In other news, Elon Musk returns to the private sector, last Wednesday night, Elon made it clear that the reason he was leaving his role leading the Department of Government Efficiency (DOGE) project was due to a rule limiting special government employees to 130 days of service rather than any rumored feud with President Donald Trump, or any other media concocted disagreements.  The president gave the Tesla chief a fond farewell. Behind the scenes, Musk’s rocky four-month tenure in government has seen flashes of skepticism and frustration from Trump and his senior aides, reflecting the broader exasperation over roadblocks that have slowed Musk’s cost-cutting efforts, from court challenges to bureaucratic delays. In the end the greatest service was exposing how Washington does business, both sides were exposed for the corruption and disregard for the American taxpayer. One can only hope Elon musk is correct that “this is only the beginning”.

Also, President Donald Trump delayed proposed tariffs, this time on the European Union, and markets swung positive.  The previous 90-day pauses on Chinese imports and the so-called reciprocal tariffs not only resulted in better market performance, as previously mentioned, they seemed to have boosted Americans’ overall outlook.

With Memorial Day weekend officially behind us, the summer vibes are starting to emerge. Barrons’s columnist Ian Salisbury writes that the typical “summer lull” for markets may not be on the agenda this year. Instead, investors may want to brace for some significant volatility. “While stocks are back roughly to where they started the year, measures like corporate profits and consumer sentiment look iffy.
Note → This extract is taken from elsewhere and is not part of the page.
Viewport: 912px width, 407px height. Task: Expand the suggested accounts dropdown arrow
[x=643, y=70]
What’s more, many of the market’s problems stem from Washington, whether tariffs or taxes. Those debates are nowhere close to being resolved,” Ian writes. Here are some big events to watch for this summer:

July 4: Trump has urged Republicans to deliver the massive tax and spending bill to his desk before the Fourth of July. “Trump is no doubt hoping markets will rally on the prospect of major tax cuts, much the way they did following his 2016 election,” Ian says.  July 9: The temporary, 90-day pause on implementing the so-called reciprocal tariffs is set to expire on July 9. The temporary deal with China that reduced tariffs for 90 days expires Aug. 12. July 30: The Federal Reserve may have some impact on markets as well. The Fed will meet twice over the summer, on June 17-18 and July 29-30. While most Fed watchers expect the central bank to keep interest rates steady at the June policy meeting, the outlook for July is more uncertain. Do not expect any earth-shaking news from the Federal Reserve, the odds on favorite is that they will bump along reluctantly on interest rates until the economy seems to be running efficiently the balance of the year. The only sticking point is still high mortgage rates, so a move on a decrease in interest rates seems to be the solution, hopefully in the near future.
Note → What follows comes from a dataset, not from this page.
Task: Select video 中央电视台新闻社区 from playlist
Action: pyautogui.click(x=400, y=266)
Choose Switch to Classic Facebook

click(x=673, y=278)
As we finish the second quarter some good news points to 2025 shaping up to be another positive year for the market, The Bureau of Economic Analysis also revised its first-quarter GDP estimate up a tenth of a percentage point to a decline of 0.2%. If trade policy success is demonstrated, and the US continues to collect record revenue form tariffs as it has so far, coupled with a significant tax cut in the ‘Big Beautiful Bill”. Investors should be looking at some good gains this year.